On April 17, the Fish and Wildlife Service and National Marine Fisheries Service (the Services) proposed rescinding the definition of “harm” in the regulations implementing the Endangered Species Act (ESA). The Trump administration is seeking to align regulations with the underlying statutes and relevant Supreme Court decisions. At issue is whether the inclusion of habitat modification in the current definition of “harm” is contrary to the term “take” in the statute. The possibility for a “take” of a species is central to ESA permitting on projects, often delaying projects from breaking ground.
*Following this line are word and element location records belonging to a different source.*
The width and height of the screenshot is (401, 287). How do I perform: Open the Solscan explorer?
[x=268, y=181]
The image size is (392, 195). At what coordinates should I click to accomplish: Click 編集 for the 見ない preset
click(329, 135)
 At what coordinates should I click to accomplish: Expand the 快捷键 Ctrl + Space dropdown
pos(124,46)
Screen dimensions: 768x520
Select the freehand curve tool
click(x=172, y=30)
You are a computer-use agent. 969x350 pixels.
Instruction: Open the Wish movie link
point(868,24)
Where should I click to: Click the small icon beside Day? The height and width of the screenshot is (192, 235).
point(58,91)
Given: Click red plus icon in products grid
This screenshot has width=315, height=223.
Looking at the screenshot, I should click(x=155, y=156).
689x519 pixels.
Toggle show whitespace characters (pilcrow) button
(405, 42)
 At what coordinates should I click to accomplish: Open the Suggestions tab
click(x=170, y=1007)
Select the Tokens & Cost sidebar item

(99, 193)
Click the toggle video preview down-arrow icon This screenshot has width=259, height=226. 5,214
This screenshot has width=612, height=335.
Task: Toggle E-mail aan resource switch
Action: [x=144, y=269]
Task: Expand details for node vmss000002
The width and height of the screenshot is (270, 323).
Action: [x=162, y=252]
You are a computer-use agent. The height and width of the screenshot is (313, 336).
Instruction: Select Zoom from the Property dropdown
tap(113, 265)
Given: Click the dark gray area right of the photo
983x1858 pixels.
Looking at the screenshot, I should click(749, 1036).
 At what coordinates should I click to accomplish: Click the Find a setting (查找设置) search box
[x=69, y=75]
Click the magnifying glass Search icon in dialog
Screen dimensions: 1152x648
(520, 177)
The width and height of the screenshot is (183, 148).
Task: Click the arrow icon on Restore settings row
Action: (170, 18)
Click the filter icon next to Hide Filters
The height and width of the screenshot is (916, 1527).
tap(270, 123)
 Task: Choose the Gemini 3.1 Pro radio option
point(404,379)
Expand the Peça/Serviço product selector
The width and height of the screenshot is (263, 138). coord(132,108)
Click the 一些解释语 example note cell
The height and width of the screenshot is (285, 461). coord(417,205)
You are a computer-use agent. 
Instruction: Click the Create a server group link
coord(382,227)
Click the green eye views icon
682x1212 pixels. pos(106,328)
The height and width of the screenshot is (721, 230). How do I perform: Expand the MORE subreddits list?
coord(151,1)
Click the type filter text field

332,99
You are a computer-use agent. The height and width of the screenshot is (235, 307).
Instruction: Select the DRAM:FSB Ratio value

According to the proposed rule, the addition of habitat modification to the definition expands and broadens the reach of the ESA beyond the scope of “take” in the single, best meaning of the statute. Meaning that the addition of habitat modification has allowed the Services to consider impacts to habitat as “harm,” even if they are neither significant nor intentional.
The Services consider the current proposal to be deregulatory in nature. The public comment period is 30 days, ending May 19. (Update: AGC submitted a letter providing feedback.)
In the background for the proposal, the Services further imply that “harm” within the definition of “take” should be construed (along with the other nine verbs in the definition) as an “affirmative act[ ] . . . directed immediately and intentionally against a particular animal—not [an] act[ ] or omission[ ] that indirectly and accidentally cause[s] injury to a population of animals.” (Quoting the dissenting justices in Babbitt v. Sweet Home Chapter of Communities for a Great Oregon, 515 U.S. 687 (1995).)
In a related development, the Trump administration has once again decriminalized the incidental (or accidental) take of migratory birds. The Biden administration had reversed this policy initially advanced in the first Trump administration.